I couldn’t tell you if inspecting guest lists was normal practice before the first world war. But I do know that the way it is presented here makes it seem odd. Something about the way he brings in Schontz, and the diminishing of the reports in that “little”. Something about the image of him rifling through to check on the particulars of people he hasn’t even met ...

Should you choose, you can find plenty of reinforcement for this idea that Dowell may be a vicious sneaking creep. It’s even possible to feel sorry for Florence. Think of his limp failure to properly embrace her even as they are eloping. Think of the way he insists she talks of boring things. Think of the perpetual coldness with which he describes her – the fact that he thinks so little of her charms. Would you enjoy being married to Dowell?

There’s also a disturbing hint of violence in his make-up. One of the first things Florence sees him do is to “fill up” one of the eyes of his servant and threaten to strangle him. And on the matter of disturbing possibilities, Dowell may even be complicit in his wife’s suicide. Initially, when he describes seeing her running through the street, on what turned out to be her flight to her death, he suggests he has no idea what was going to happen. He says: “I could not move; I could not stir a finger”. But when he returns to the scene later in the novel, he says: “I thought suddenly that she wasn’t real; she was just a mass of talk out of guidebooks, of drawings out of fashion-plates. It is even possible that, if that feeling had not possessed me, I should have run up sooner to her room and might have prevented her drinking the prussic acid. But I just couldn’t do it ...”

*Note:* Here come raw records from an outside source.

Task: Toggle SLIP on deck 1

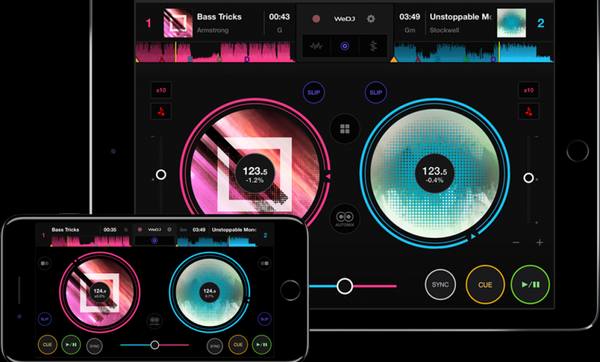Action: (x=314, y=93)
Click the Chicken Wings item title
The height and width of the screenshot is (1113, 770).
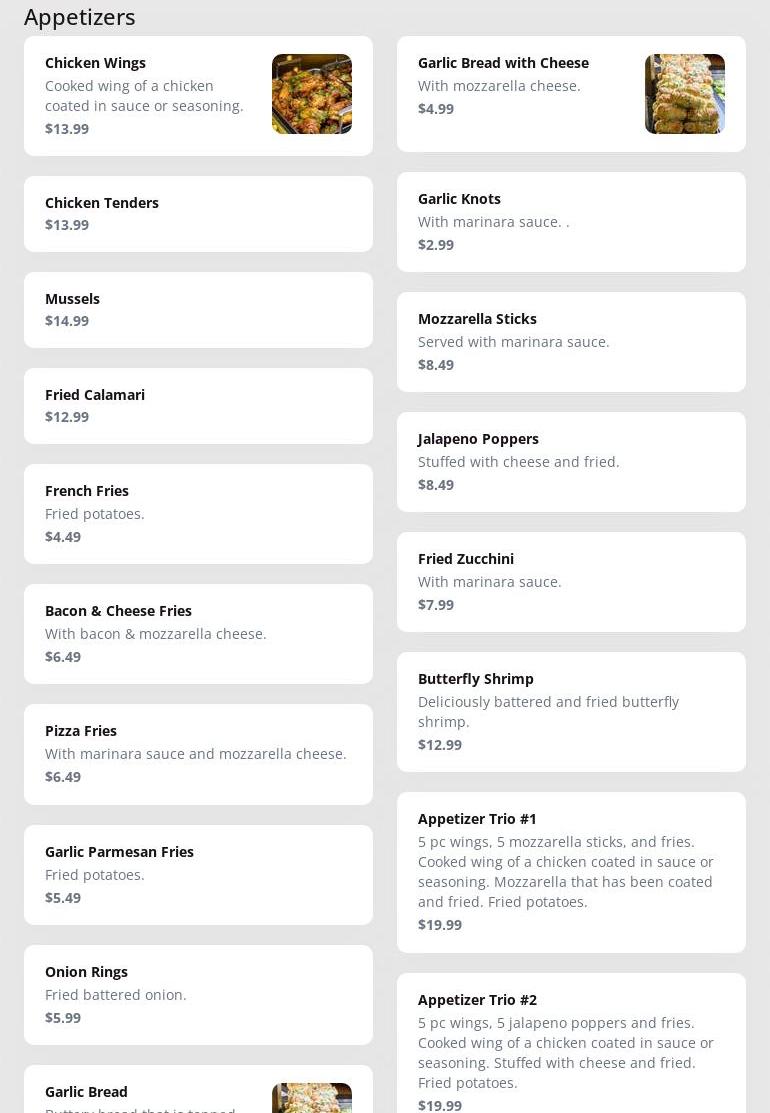coord(95,63)
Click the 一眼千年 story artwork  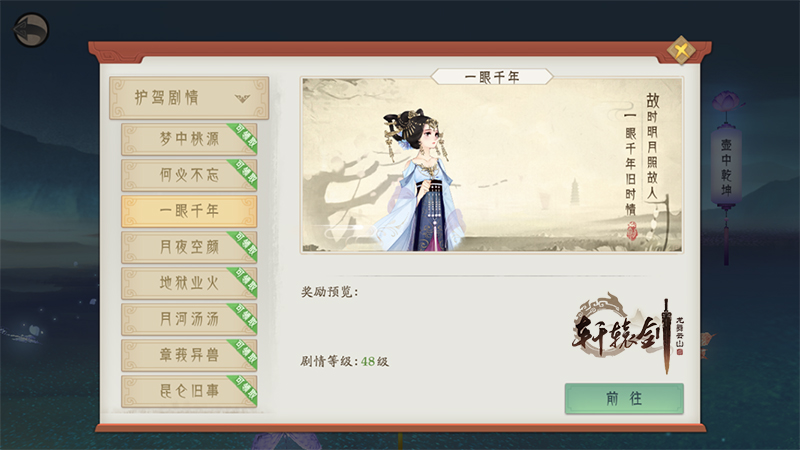click(x=492, y=165)
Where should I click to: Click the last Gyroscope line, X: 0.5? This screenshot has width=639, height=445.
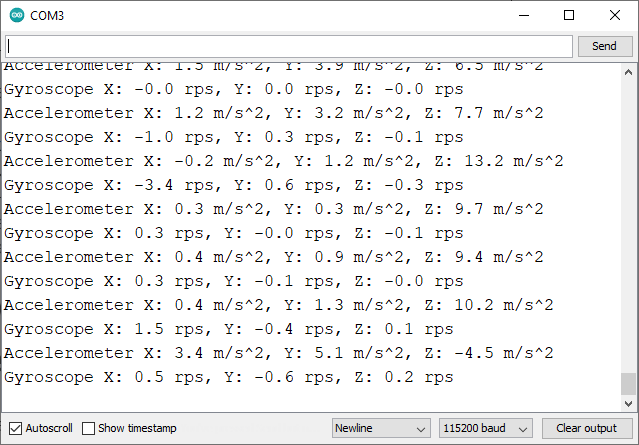tap(228, 377)
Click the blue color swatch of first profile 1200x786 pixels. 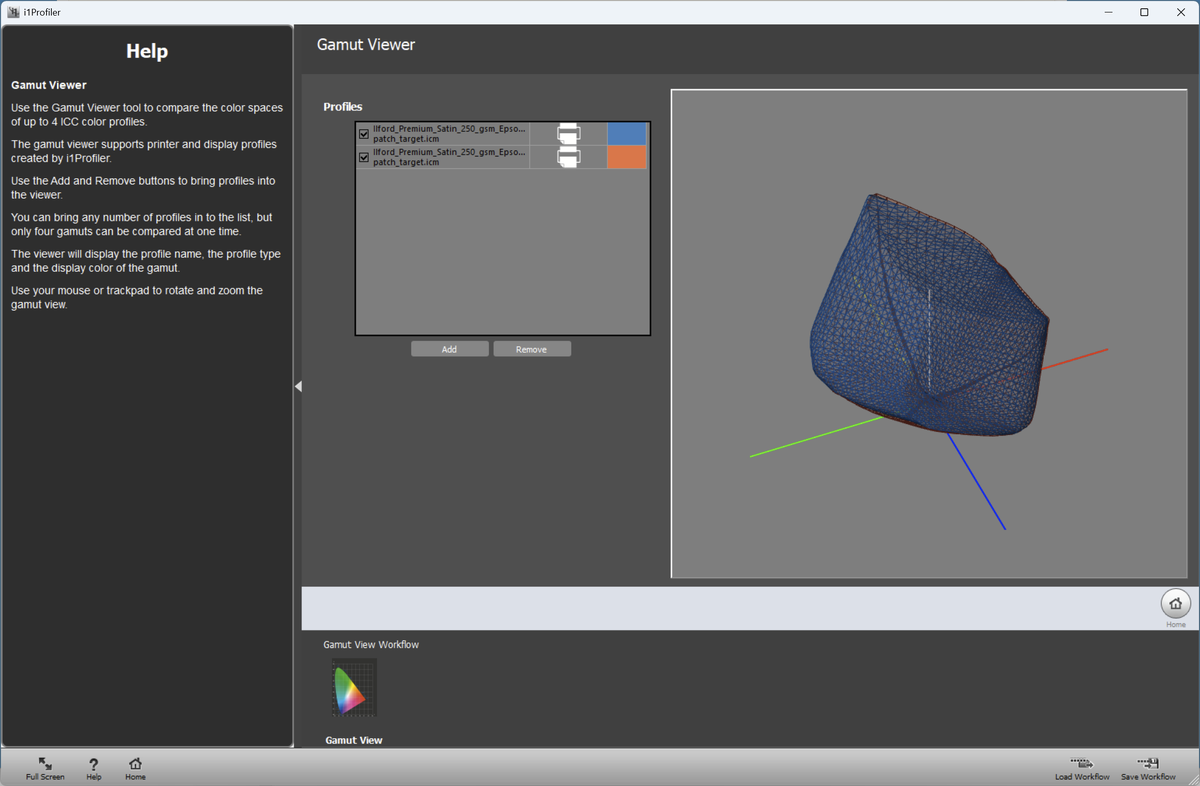(x=627, y=134)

Like so much else in the book, that can be read in quite a few ways. But still the idea is there – just as he also does nothing to help Edward in his final moments.

There are plenty of other questions. Given that Dowell seems to know so much about her uncle’s questionable heart problems, was he really as ignorant of Florence as he suggests? Why do women shy away from him so much? Leonora gets shot of him as soon as she can. Nancy – who effectively becomes his prisoner at the end – shows no desire to be with him whatsoever. All of these questions might have innocent answers. But they might not ...

Talking of the end, meanwhile, for all Dowell’s complaining, things work out rather well for him. As Reading Group contributor Terry Smith points out: “Florence commits suicide just five days after her uncle dies, so Dowell gets all their money which he, of course, does not want, but the aunts plead with him to take it all ... A character who failed to take any action whatsoever to stop his ‘friend’ from cutting his own throat would also be unlikely to engender much sympathy.”

Which begs the question, how much sympathy do we feel for this man?

The most impressive thing for me is that all bets are off. This is a book open to interpretation. You can have your cake and eat it. Dowell can be both an innocent victim and a monster. And he is fascinating, whichever way you look at him.